Is US government nutrient profile wrong on omega ratio?


Its ratio is 10:1(omega-6 to omega-3), yet this source states that -

A ratio of 2-3/1 suppressed inflammation in patients with rheumatoid arthritis, and a ratio of 5/1 had a beneficial effect on patients with asthma, whereas a ratio of 10/1 had adverse consequences.


The short reply is- Probably

The government profiles are two things, the bare minimum and based on old, confirmed research. This means that they avoid fad research, but they also don’t get newer research into actually needed or helpful things. The omega balance is pretty new compared to vitamins and whatnot, so I’m surprised they have a guideline for omegas at all.


Are you saying that the ω-6:ω-3 ratio of soylent is 10:1 ? If so, how do you know that ?

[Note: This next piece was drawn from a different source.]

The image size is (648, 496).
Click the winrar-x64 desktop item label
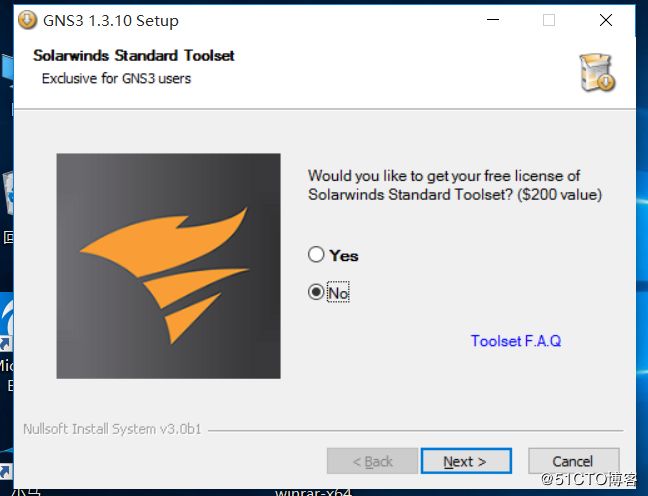[x=313, y=492]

I think most “experts” recommand something like 3:1 up to 1:1 for ω-6 to ω-3 ratio.


I opened a topic before asking specifically which of the nutrient profiles is the best and everyone said U.S. government DRI, male 19-50, 2000 calories.

Now it turns out that it contains dangerous bullshit, no one even mentioned this discrepancy!

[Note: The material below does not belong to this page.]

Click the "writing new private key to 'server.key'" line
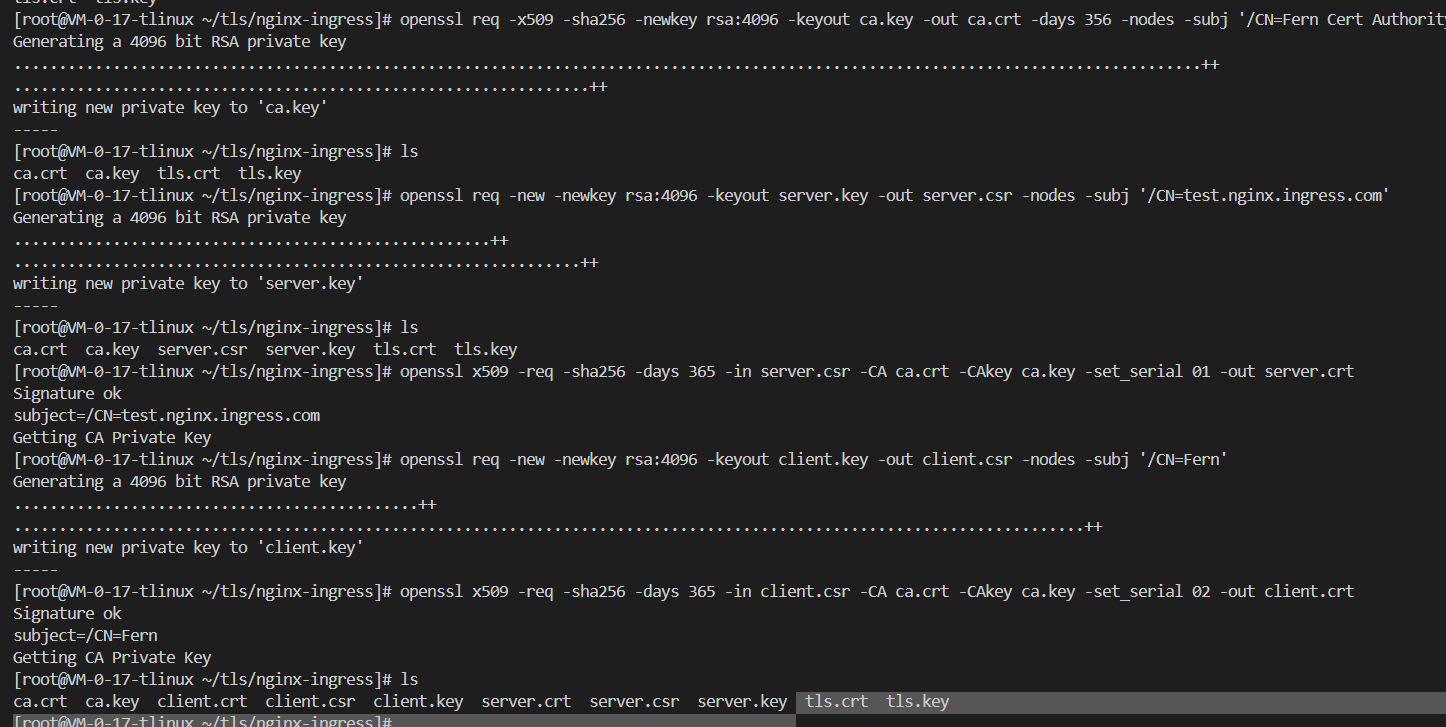 tap(188, 284)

I’m not sure what you are trying to say. Are you saying omega-6 is dangerous bullshit ?


The ratio is, what’s wrong with you?


I did a rough calculation on the omega content of the oil blend, here:

I am not worried about Soylent’s omega profile. It follows more recent research, not the RDA.

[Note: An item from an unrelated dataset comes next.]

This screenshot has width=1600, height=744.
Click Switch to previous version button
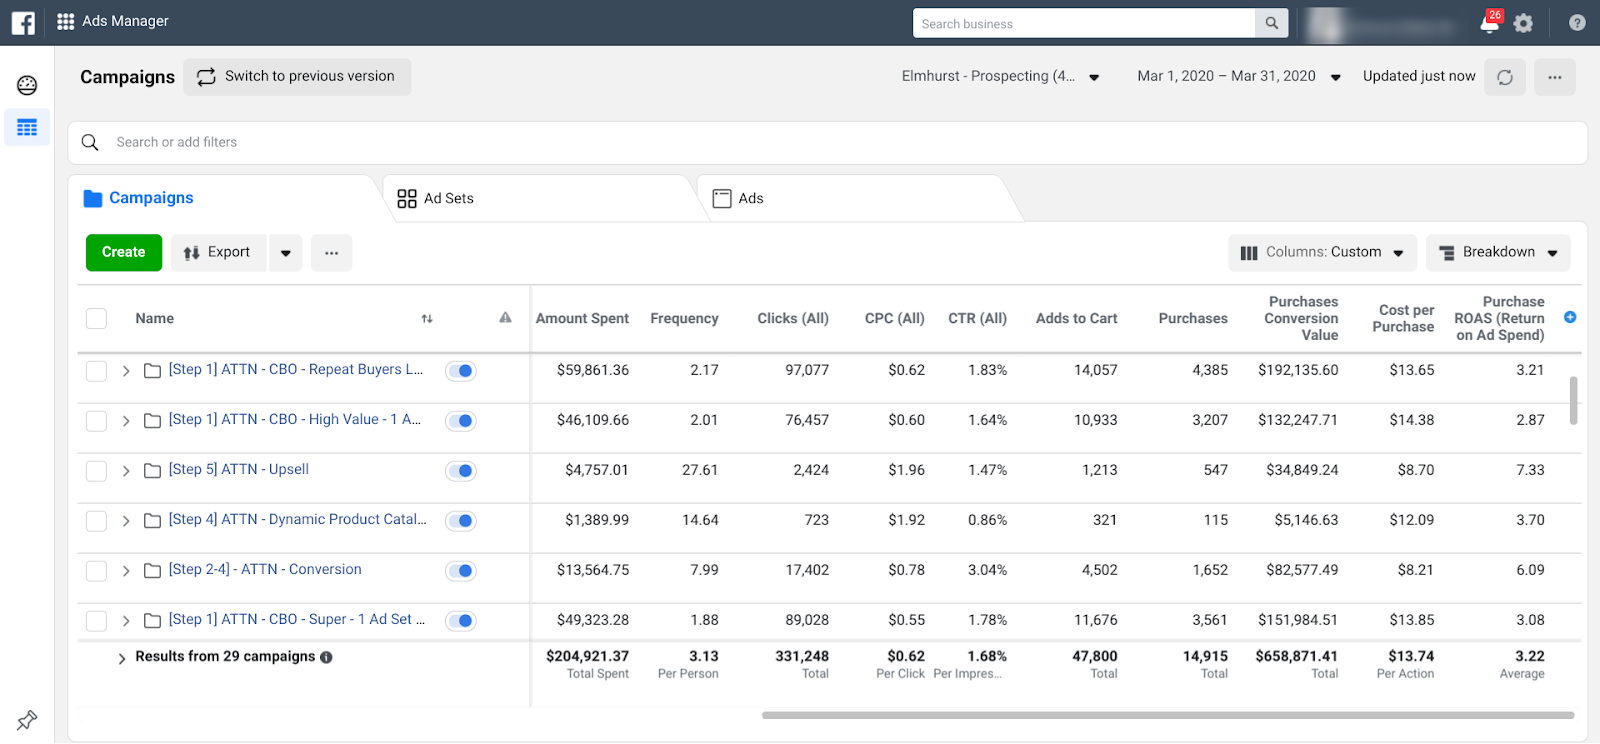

@croatiansoylent I think I’m quite all right. But I thought you where saying that the diet the US government recommands contains dangerous nutrients. But okay, now I see you are saying the ratio they recommand is dangerous bull shit…

First, where did you read that the US government thinks that 1:10 ratio is optimal ?
Secondly, are you afraid of the omega-3: omega-6 ratio of soylent ?
Third, this is just one guy, saying what he thinks is healthy about food and why he thinks that.

Chris Kresser is someone I really appreciate, but if you will read some of his articles, you will see that there are much more other things he thinks differently about then the US goverment does. I don’t think you can talk about health science in such a black and white way. This guy is right and this theory is bullshit, etc.

It is more like, hm… this is probably healthy because of this and that reasons and this and that research. Let’s do some research and see if this is really true.


Well, if there is a consensus that for the 99% of the history of humanity the ratio was 1:1, shouldn’t just that be indicative enough?
Surely evolution hasn’t caught up in such a short time with such a complex organism like humans.


Do you have reference that there is consensus that for 99% of the history humanity the ratio was 1:1. I’ve seen some studies, but I think it’s quite hard to prove how the diet must have looked like in the history of humanity.

I could imagine that we’ve eaten things like nuts, olives and grains for already quite some time. They are all high in omega-6 and most nuts are low in omega-3.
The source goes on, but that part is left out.